> **Work to complete**
Transcribe the section of the text on Griffin's work in Lucknow word for word, starting at the words "Regarding the comment" and ending after "that killed him?".

> **Excerpt to read**
============
Griffin finally went to Lucknow and designed many buildings.  His best contribution was the U P Government Industrial and Agricultural Exhibition complex between the Chhota Imambara and Bara Imambara of Lucknow.  This was a great success.  But that was just a temporary construction.  He designed the Pioneer Press Building, which was demolished recently making way for re-development.  The Tagore Library at the Lucknow University still stands proudly within the complex.  Most of the houses that he designed are gone.  Amongst many projects he designed the unique house of five cubes at Varanasi for the then vice-chancellor, Jwala bank at Jhansi for Sir Jwala Prashad, residence for Raja Tagore at Calcutta (Kolkata now), the residence for Beerbal Sahani at Lucknow and others.  Perhaps he was most happy in his life at Lucknow.  He even wrote to Marion, his wife, at Sydney – “Without being very ‘ideal’, it [Lucknow] has charm everywhere, something totally lacking in Australia and in America, except where nature is free from man.  In the buildings of all sorts, I recognize most of the ‘motifs’ I have ever used or ever thought of in my life time of practice of architecture.” [Paul Sprague and Paul Kruty]
 
He died in Lucknow, on which an Australian critic commented that ‘India killed him’.  This is far from the truth.  It was Australia that killed him, not once but twice.  While at Castle Craig, in Sydney, one of his developments; there was a bush-fire and he wanted to save one of the tree that he liked.  During the incident he slipped and hurt himself.  It appears that he was not cured properly and this could have caused his untimely death in Lucknow.
 
Regarding the comment that ‘India killed him’ perhaps it is appropriate to mention what he wrote to Marion from Lucknow – “As to my next incarnation, I cannot think of anything better in this poor world than the job I am now on, though I fear the fixed star of my entelechy did not indicate that.[1]  Does this in any way indicate that he was more satisfied, if not most, with his engagement in India than in Australia?  Is there any indication it was India that killed him?
============
> **Collected data**
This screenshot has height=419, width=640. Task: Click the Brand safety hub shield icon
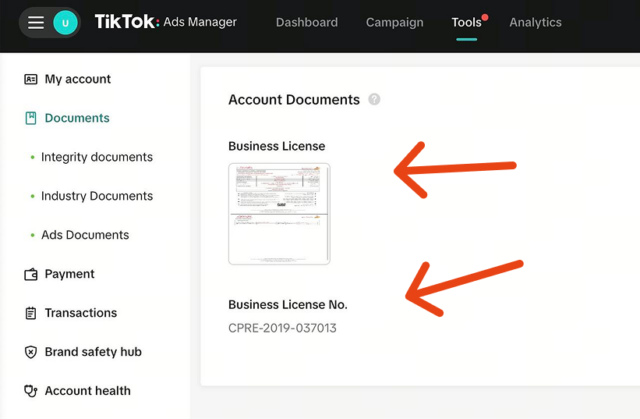[31, 352]
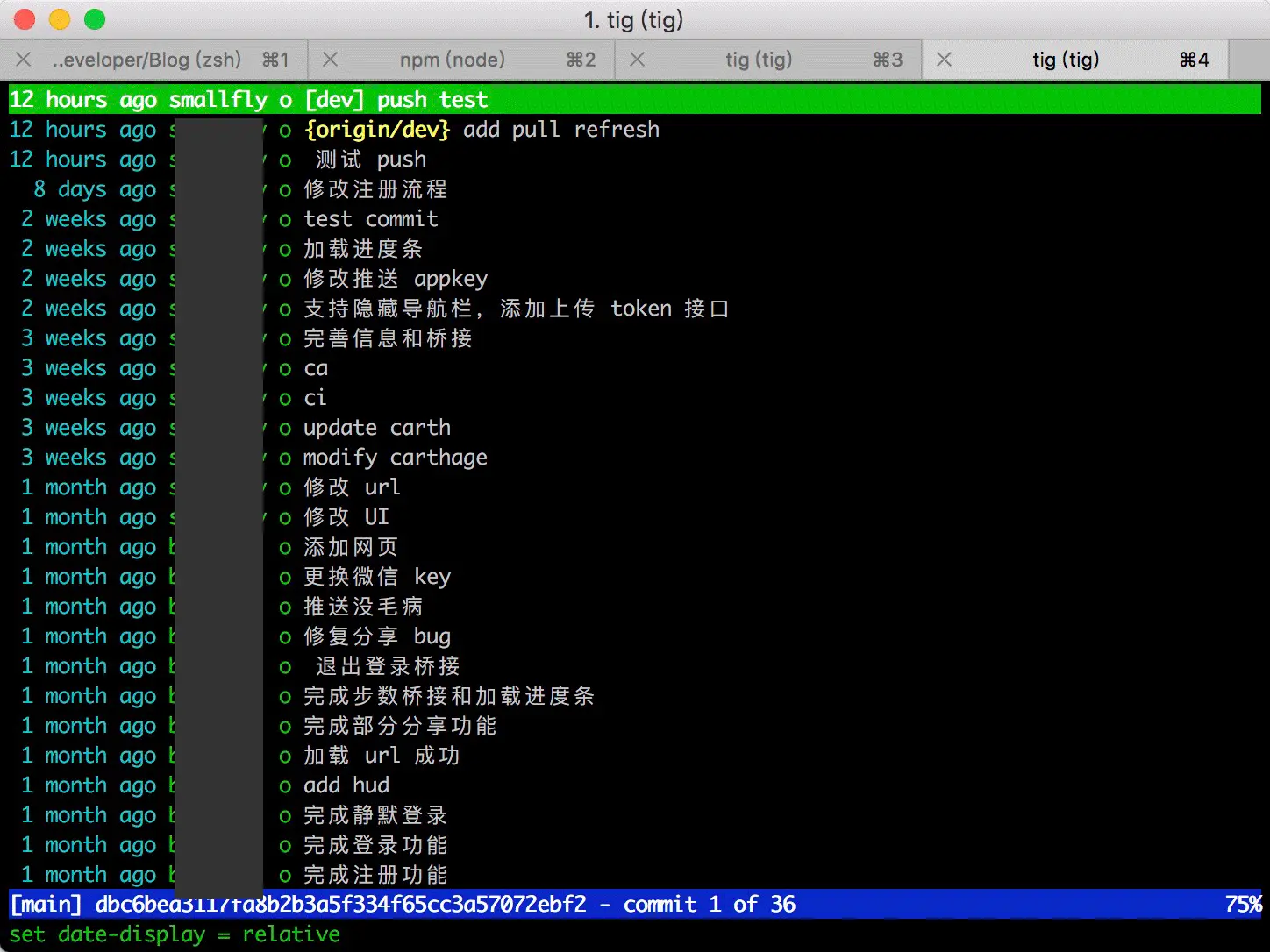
============
> **Finished answer**
Regarding the comment that ‘India killed him’ perhaps it is appropriate to mention what he wrote to Marion from Lucknow – “As to my next incarnation, I cannot think of anything better in this poor world than the job I am now on, though I fear the fixed star of my entelechy did not indicate that.[1]  Does this in any way indicate that he was more satisfied, if not most, with his engagement in India than in Australia?  Is there any indication it was India that killed him?